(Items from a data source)

○ ○ ○ ○ ○

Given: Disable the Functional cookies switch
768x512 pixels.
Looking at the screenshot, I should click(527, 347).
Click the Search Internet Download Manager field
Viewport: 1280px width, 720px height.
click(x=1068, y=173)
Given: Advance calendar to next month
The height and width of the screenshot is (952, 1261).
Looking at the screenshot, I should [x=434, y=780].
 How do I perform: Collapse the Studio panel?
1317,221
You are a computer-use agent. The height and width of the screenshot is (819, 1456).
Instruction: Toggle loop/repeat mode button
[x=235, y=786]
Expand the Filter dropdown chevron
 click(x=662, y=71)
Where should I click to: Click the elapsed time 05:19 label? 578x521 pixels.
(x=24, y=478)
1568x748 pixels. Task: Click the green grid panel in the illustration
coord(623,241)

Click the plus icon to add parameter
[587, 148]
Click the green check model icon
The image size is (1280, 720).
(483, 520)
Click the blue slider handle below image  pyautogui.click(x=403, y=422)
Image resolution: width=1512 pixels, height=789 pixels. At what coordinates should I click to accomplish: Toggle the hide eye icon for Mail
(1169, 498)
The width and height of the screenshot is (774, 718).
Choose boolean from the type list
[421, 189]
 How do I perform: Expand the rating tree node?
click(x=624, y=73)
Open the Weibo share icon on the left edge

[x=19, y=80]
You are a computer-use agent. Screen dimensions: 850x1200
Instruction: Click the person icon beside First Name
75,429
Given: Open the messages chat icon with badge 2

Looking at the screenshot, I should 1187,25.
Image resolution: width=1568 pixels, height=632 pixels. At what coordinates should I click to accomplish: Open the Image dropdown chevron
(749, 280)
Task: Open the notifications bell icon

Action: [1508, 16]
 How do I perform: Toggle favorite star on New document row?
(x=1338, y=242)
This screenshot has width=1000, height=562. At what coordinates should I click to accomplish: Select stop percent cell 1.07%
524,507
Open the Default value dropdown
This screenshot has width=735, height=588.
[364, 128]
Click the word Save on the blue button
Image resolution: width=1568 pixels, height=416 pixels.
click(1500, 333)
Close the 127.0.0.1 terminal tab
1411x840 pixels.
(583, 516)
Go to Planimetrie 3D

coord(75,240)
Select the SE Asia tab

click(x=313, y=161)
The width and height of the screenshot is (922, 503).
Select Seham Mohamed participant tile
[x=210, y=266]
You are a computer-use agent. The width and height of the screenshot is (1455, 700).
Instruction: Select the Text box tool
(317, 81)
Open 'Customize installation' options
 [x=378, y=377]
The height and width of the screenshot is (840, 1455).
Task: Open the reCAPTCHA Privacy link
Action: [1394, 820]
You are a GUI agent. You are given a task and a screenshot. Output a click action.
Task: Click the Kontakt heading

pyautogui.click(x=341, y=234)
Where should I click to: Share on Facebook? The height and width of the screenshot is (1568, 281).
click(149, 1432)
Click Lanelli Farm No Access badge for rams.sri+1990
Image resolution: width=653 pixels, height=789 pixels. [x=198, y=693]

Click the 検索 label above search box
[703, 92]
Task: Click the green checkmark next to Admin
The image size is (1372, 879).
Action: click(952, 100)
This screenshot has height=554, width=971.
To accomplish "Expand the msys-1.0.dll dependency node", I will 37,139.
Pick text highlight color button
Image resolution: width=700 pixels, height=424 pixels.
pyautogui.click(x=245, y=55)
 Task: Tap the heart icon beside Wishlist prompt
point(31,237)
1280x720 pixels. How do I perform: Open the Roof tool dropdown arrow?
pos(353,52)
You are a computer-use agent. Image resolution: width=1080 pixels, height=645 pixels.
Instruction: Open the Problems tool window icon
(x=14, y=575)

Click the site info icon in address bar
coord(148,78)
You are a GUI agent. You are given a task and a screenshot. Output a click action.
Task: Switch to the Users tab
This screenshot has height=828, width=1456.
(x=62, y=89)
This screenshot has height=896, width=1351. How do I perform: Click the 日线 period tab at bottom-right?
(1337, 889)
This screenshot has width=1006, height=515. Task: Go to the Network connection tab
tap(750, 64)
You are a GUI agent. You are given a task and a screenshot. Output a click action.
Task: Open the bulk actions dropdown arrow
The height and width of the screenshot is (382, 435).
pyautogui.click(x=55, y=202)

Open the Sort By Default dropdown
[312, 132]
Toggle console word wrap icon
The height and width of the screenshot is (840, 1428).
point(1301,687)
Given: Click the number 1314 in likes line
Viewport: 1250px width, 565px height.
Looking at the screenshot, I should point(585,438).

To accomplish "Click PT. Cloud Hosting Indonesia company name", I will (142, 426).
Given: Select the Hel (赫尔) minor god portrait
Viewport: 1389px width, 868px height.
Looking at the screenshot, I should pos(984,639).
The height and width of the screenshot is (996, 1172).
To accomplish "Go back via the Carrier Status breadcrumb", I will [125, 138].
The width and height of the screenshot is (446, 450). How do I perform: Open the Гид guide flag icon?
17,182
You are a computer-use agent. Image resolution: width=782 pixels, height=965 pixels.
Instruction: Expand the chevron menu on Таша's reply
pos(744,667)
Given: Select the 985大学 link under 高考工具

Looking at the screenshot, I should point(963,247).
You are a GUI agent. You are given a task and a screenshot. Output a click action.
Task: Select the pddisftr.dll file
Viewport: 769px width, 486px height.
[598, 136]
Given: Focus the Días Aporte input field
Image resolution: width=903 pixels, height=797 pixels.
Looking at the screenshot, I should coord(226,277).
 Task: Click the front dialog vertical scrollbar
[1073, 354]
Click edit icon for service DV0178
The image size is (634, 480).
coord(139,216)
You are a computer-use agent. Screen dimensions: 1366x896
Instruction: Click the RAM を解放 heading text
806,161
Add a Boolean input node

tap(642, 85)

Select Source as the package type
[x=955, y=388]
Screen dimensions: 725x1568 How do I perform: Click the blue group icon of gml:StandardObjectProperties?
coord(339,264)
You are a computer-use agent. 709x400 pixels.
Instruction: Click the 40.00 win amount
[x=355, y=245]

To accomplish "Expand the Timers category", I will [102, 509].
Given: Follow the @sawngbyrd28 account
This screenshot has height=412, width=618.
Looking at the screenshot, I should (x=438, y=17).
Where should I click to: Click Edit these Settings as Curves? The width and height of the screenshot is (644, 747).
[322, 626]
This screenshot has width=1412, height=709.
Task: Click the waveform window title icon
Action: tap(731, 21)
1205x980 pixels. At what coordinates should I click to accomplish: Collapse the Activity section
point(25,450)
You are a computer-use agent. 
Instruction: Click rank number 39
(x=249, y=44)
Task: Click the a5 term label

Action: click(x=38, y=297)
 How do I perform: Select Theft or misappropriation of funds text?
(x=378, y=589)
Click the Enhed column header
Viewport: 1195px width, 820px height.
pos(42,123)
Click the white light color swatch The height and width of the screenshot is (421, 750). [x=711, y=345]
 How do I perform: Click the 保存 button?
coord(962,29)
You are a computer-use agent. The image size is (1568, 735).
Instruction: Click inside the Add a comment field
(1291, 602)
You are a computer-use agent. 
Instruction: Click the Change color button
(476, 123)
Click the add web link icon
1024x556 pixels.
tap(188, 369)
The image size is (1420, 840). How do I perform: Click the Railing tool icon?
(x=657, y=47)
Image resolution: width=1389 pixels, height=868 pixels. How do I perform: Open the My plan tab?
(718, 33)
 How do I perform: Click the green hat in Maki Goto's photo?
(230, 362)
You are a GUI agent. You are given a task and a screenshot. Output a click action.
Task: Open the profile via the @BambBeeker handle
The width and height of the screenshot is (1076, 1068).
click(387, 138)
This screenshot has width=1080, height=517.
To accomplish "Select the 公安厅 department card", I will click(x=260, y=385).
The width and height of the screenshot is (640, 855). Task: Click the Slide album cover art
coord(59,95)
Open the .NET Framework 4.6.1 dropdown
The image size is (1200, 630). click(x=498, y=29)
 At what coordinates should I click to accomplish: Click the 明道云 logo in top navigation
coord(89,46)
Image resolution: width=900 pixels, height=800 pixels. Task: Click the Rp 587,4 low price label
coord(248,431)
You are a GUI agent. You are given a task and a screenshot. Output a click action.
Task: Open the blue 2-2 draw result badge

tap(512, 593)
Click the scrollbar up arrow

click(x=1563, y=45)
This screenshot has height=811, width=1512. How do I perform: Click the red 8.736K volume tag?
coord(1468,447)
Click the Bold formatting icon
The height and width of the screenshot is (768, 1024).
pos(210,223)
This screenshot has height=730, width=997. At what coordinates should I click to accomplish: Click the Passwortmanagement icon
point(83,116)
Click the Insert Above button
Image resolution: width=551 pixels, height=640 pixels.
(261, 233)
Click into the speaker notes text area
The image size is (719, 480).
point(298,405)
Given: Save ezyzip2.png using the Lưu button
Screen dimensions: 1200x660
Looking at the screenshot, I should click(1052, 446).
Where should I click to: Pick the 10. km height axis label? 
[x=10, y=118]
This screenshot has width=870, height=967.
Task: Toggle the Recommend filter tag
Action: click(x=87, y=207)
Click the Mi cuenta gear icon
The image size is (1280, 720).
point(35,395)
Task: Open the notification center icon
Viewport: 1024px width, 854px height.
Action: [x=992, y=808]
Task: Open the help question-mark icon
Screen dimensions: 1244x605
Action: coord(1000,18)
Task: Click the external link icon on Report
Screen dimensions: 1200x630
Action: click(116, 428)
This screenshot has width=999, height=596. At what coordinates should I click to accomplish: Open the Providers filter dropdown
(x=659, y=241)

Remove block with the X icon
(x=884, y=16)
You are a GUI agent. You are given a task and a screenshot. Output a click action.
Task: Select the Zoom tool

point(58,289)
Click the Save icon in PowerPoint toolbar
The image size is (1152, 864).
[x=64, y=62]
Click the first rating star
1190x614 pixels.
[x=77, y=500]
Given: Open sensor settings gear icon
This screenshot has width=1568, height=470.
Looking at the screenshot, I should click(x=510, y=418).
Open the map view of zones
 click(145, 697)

○ ○ ○ ○ ○

■ **Task description**
Can you rewrite the records between the line holding "Screen dimensions: 725x1568" and the line holding "coord(962,29)", inclusive, changing "How do I perform" to "How can I do" and leaving everything else as it is?

■ **Task output**
Screen dimensions: 725x1568 How can I do: Click the blue group icon of gml:StandardObjectProperties?
coord(339,264)
You are a computer-use agent. 709x400 pixels.
Instruction: Click the 40.00 win amount
[x=355, y=245]

To accomplish "Expand the Timers category", I will [102, 509].
Given: Follow the @sawngbyrd28 account
This screenshot has height=412, width=618.
Looking at the screenshot, I should (x=438, y=17).
Where should I click to: Click Edit these Settings as Curves? The width and height of the screenshot is (644, 747).
[322, 626]
This screenshot has width=1412, height=709.
Task: Click the waveform window title icon
Action: tap(731, 21)
1205x980 pixels. At what coordinates should I click to accomplish: Collapse the Activity section
point(25,450)
You are a computer-use agent. 
Instruction: Click rank number 39
(x=249, y=44)
Task: Click the a5 term label

Action: click(x=38, y=297)
 How can I do: Select Theft or misappropriation of funds text?
(x=378, y=589)
Click the Enhed column header
Viewport: 1195px width, 820px height.
pos(42,123)
Click the white light color swatch The height and width of the screenshot is (421, 750). [x=711, y=345]
 How can I do: Click the 保存 button?
coord(962,29)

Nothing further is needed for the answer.